*Problem*.
Starting at the line with "Given: Click the Accounts icon", copy each line through the last one below exactly as written, without any pictures.

*Task material*.
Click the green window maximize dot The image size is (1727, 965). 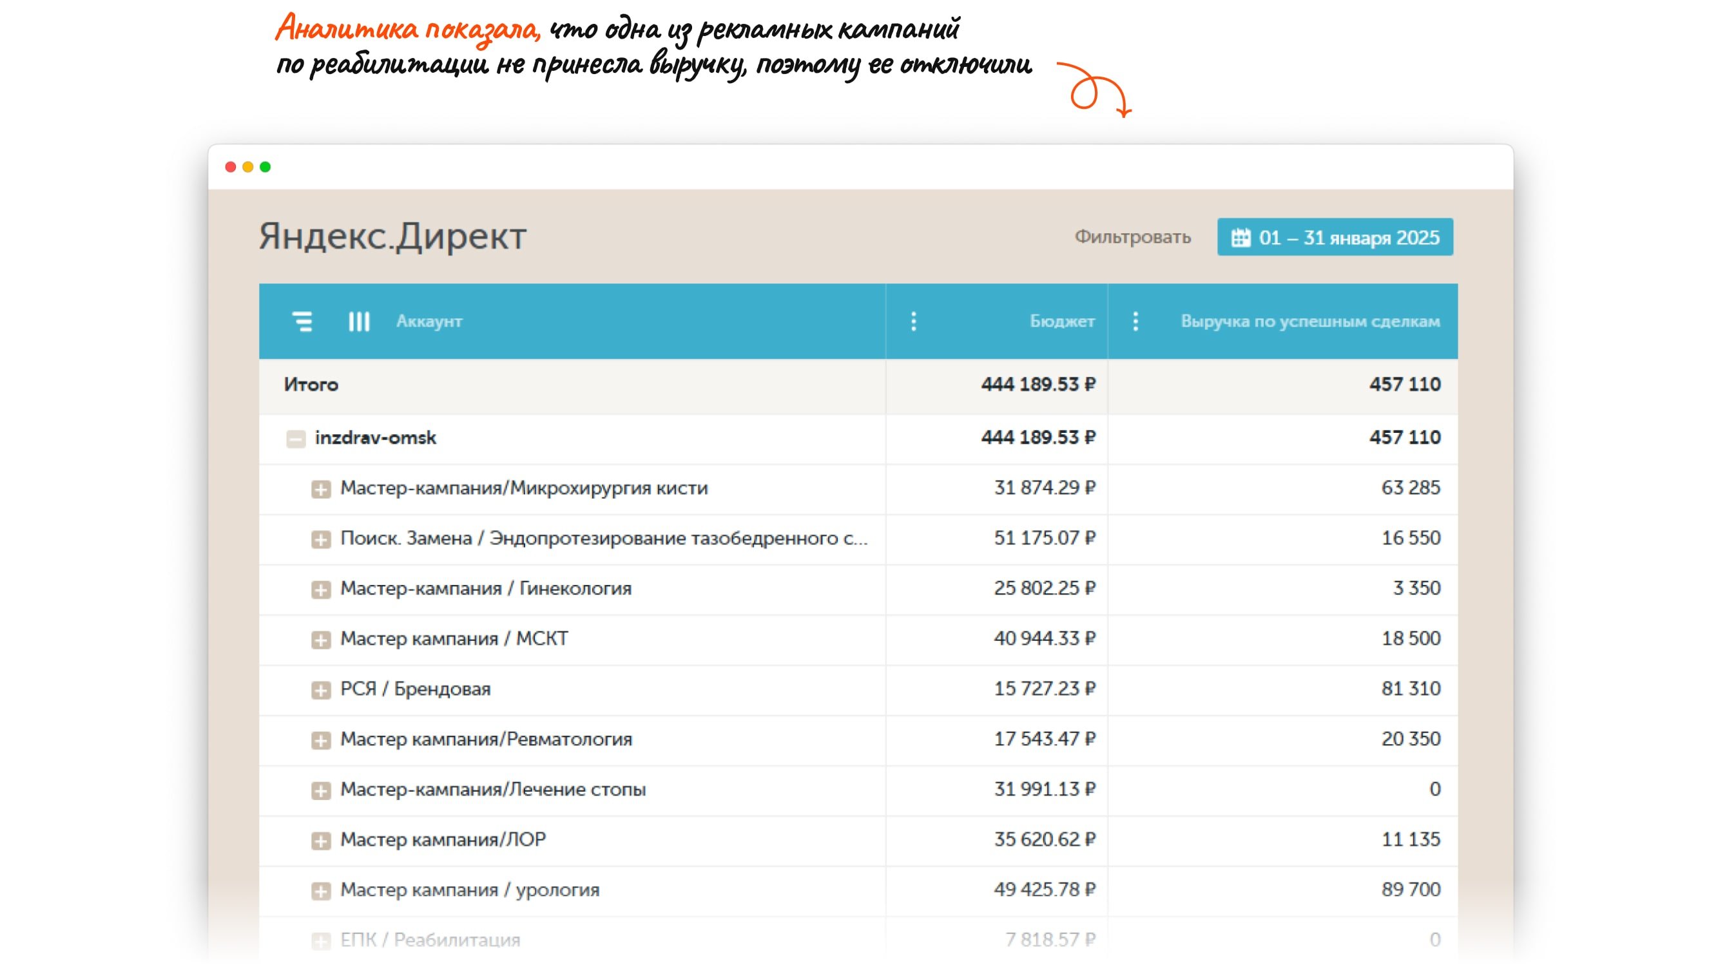click(265, 167)
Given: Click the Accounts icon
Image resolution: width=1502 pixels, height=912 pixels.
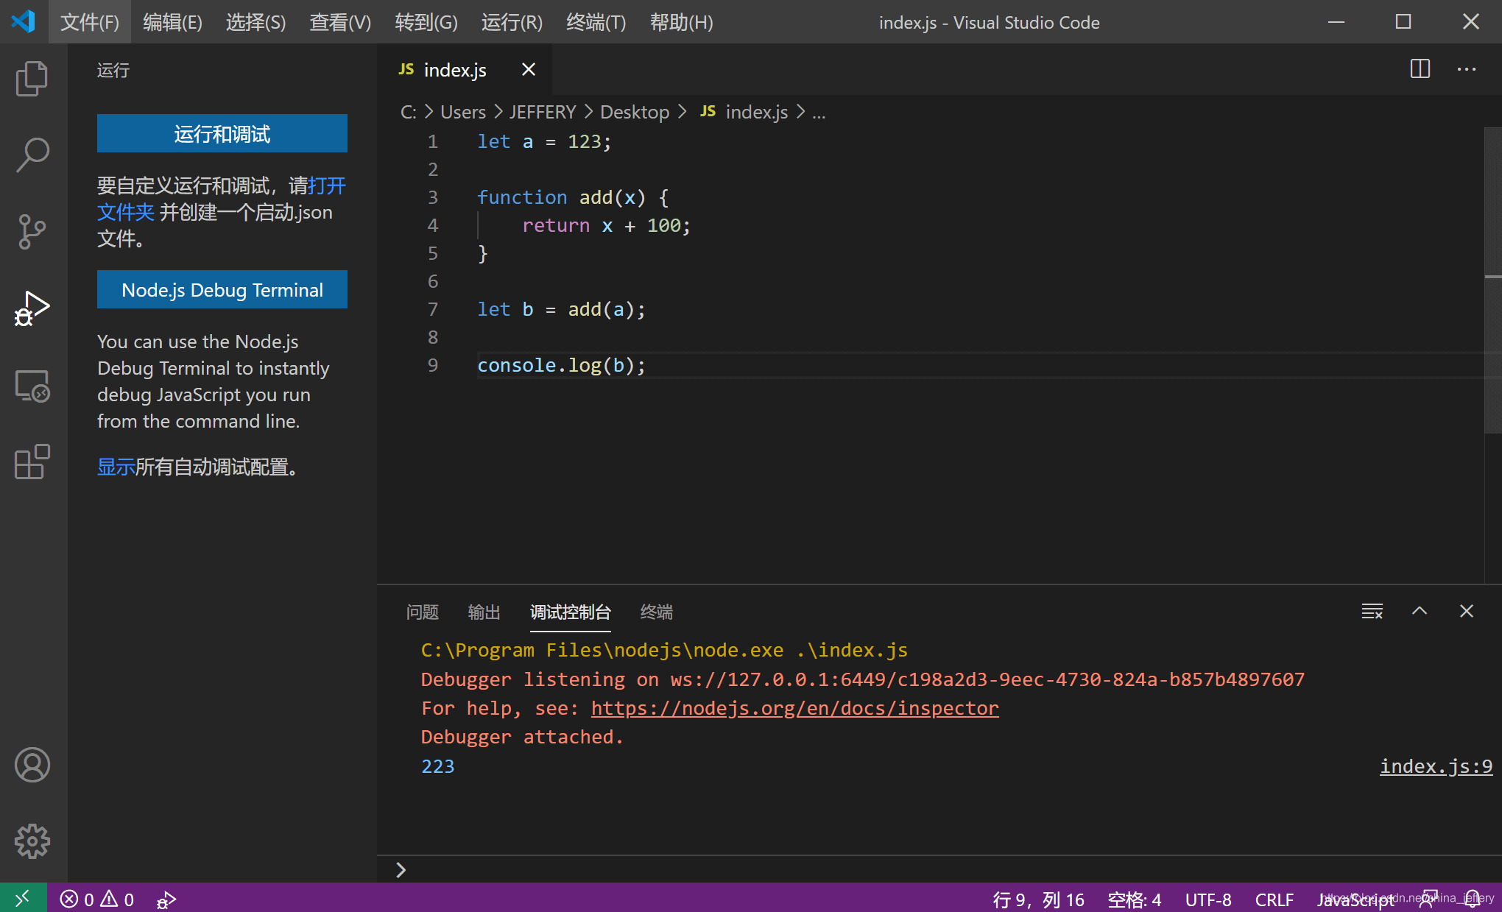Looking at the screenshot, I should pos(32,765).
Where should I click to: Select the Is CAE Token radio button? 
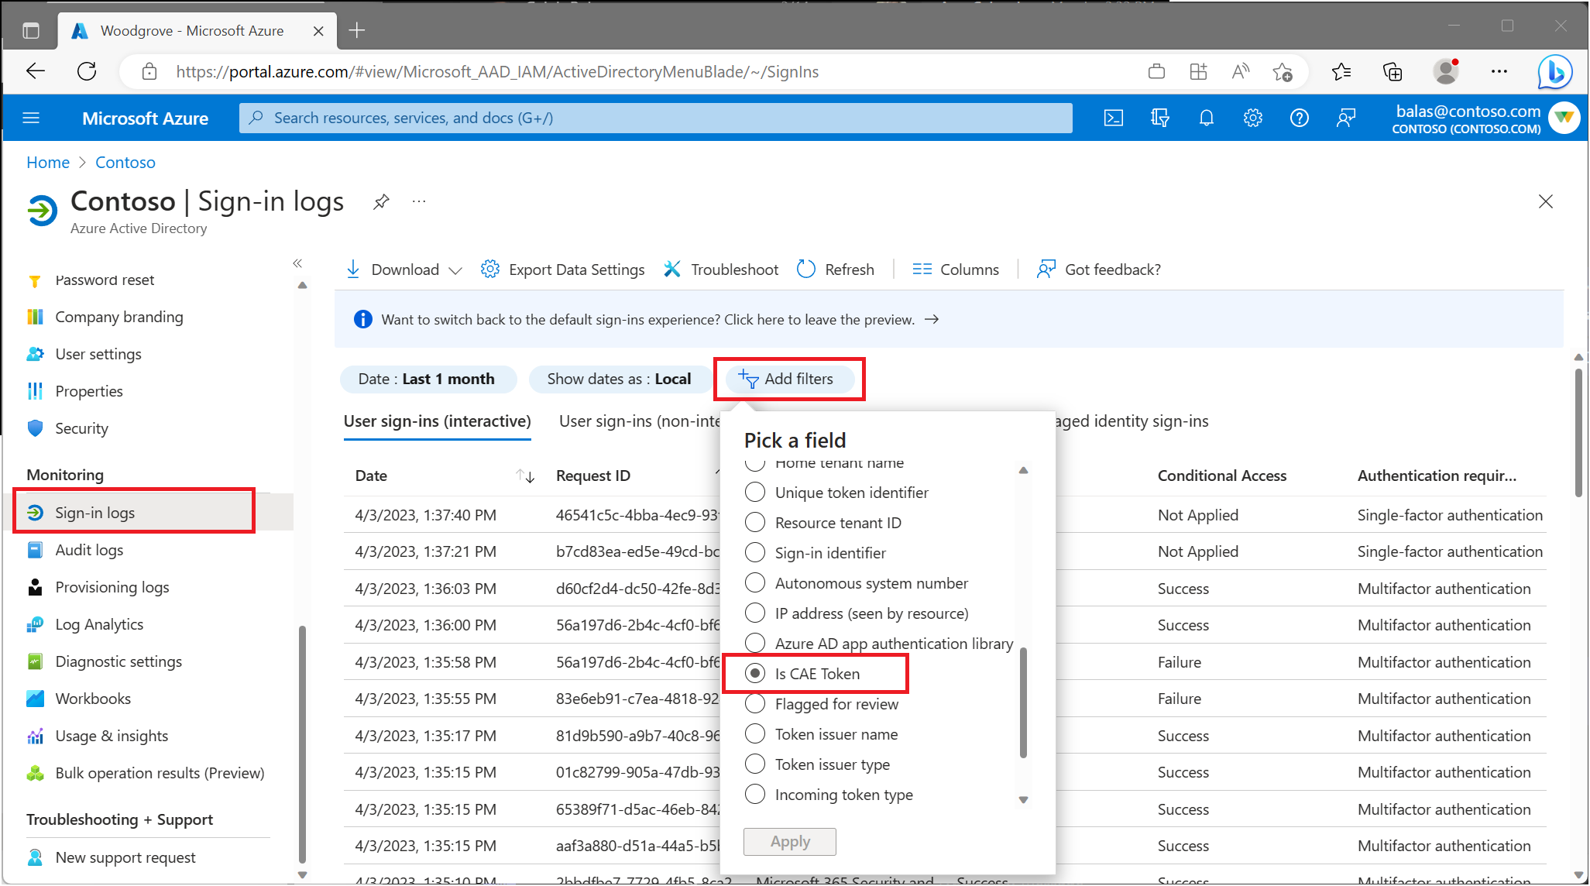click(755, 673)
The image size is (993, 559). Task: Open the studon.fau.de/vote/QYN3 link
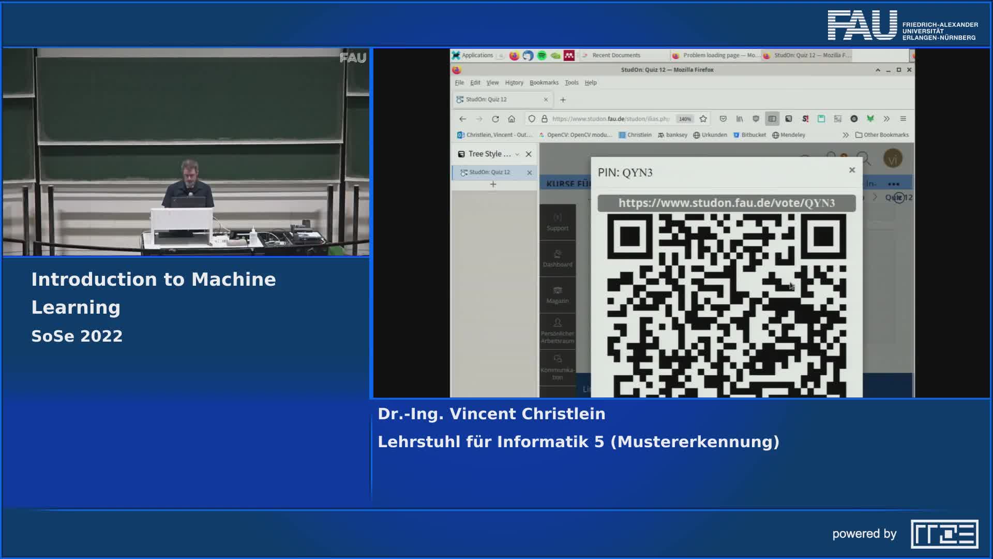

*Exercise answer*.
Given: Click the Accounts icon
Image resolution: width=1502 pixels, height=912 pixels.
Looking at the screenshot, I should pos(32,765).
Where should I click to: Select the Is CAE Token radio button? 
click(755, 673)
The image size is (993, 559). Task: Open the studon.fau.de/vote/QYN3 link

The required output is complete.